The argument in the News by Chandler Coggins ’10 that the Senior Class Gift campaign is classist seems, at best, misguided, and at worst, selfish and entitled. It wasn’t long ago when students like me or my friends on full scholarship would have had to settle for a state-school education, relying on merit scholarships and menial jobs just to make it through to graduation. The fact that we were even able to consider applying to Yale is essentially a gift from alumni — a group we will soon join who give what they can to make sure Yale continues to improve access to talented middle and working-class students. When I gave my five dollars, I checked the box for financial aid, in hopes that my gift will help make it possible for future students to graduate without the onerous debt I am facing.

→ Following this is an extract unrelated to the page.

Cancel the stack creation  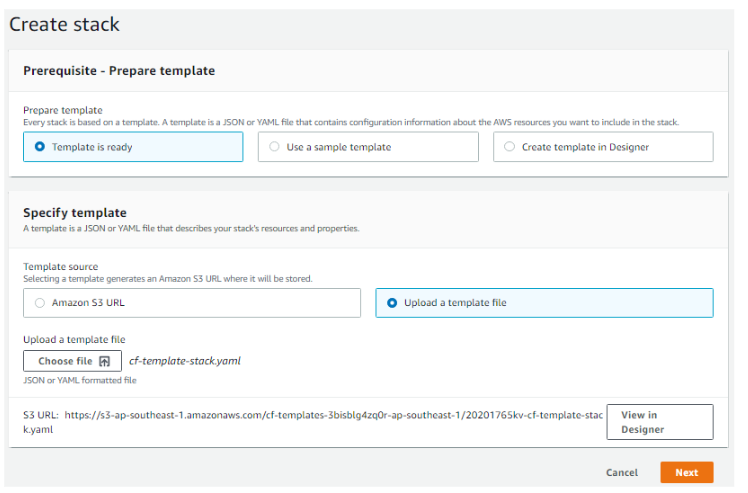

As I see it, the Senior Class Gift is anti-classist. If you truly cannot afford the five dollars, don’t give it. If anyone ever finds out, they won’t blame you. But those of us who can, should — in celebration of the long tradition of alumni giving that has made a Yale education both accessible and desirable to talented students from all backgrounds.

Emma Sloan

Feb. 5

The writer is a senior in Branford College.